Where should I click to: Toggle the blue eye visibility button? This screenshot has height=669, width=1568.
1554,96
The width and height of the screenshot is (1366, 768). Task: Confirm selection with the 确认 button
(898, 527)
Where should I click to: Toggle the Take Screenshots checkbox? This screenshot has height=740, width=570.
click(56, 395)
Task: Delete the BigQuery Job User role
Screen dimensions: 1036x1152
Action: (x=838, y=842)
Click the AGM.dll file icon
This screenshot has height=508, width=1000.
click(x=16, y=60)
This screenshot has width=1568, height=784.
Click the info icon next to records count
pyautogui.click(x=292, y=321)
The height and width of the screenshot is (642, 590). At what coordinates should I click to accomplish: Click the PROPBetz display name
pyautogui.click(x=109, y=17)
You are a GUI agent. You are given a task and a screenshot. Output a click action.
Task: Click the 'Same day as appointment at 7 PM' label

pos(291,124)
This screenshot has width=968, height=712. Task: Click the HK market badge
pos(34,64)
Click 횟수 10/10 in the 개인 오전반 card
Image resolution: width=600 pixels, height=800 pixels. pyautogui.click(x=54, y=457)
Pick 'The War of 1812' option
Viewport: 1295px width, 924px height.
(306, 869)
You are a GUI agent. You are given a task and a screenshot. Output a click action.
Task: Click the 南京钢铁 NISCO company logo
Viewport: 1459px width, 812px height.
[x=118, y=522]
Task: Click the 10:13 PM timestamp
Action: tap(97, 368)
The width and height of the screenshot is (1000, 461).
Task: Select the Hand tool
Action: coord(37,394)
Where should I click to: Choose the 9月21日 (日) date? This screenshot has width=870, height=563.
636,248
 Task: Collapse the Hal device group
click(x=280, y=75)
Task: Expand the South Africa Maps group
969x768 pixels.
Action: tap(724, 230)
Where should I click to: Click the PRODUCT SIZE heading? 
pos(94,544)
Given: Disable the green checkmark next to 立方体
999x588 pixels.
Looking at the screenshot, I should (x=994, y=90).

> _HOW TO COMPLETE THIS TASK_
Each line of the data is to be restated exactly.

> _ANSWER TO THE PROBLEM_
Where should I click to: Toggle the blue eye visibility button? This screenshot has height=669, width=1568.
1554,96
The width and height of the screenshot is (1366, 768). Task: Confirm selection with the 确认 button
(898, 527)
Where should I click to: Toggle the Take Screenshots checkbox? This screenshot has height=740, width=570.
click(56, 395)
Task: Delete the BigQuery Job User role
Screen dimensions: 1036x1152
Action: (x=838, y=842)
Click the AGM.dll file icon
This screenshot has height=508, width=1000.
click(x=16, y=60)
This screenshot has width=1568, height=784.
Click the info icon next to records count
pyautogui.click(x=292, y=321)
The height and width of the screenshot is (642, 590). At what coordinates should I click to accomplish: Click the PROPBetz display name
pyautogui.click(x=109, y=17)
You are a GUI agent. You are given a task and a screenshot. Output a click action.
Task: Click the 'Same day as appointment at 7 PM' label

pos(291,124)
This screenshot has width=968, height=712. Task: Click the HK market badge
pos(34,64)
Click 횟수 10/10 in the 개인 오전반 card
Image resolution: width=600 pixels, height=800 pixels. pyautogui.click(x=54, y=457)
Pick 'The War of 1812' option
Viewport: 1295px width, 924px height.
(306, 869)
You are a GUI agent. You are given a task and a screenshot. Output a click action.
Task: Click the 南京钢铁 NISCO company logo
Viewport: 1459px width, 812px height.
[x=118, y=522]
Task: Click the 10:13 PM timestamp
Action: tap(97, 368)
The width and height of the screenshot is (1000, 461).
Task: Select the Hand tool
Action: coord(37,394)
Where should I click to: Choose the 9月21日 (日) date? This screenshot has width=870, height=563.
636,248
 Task: Collapse the Hal device group
click(x=280, y=75)
Task: Expand the South Africa Maps group
969x768 pixels.
Action: tap(724, 230)
Where should I click to: Click the PRODUCT SIZE heading? 
pos(94,544)
Given: Disable the green checkmark next to 立方体
999x588 pixels.
Looking at the screenshot, I should (x=994, y=90).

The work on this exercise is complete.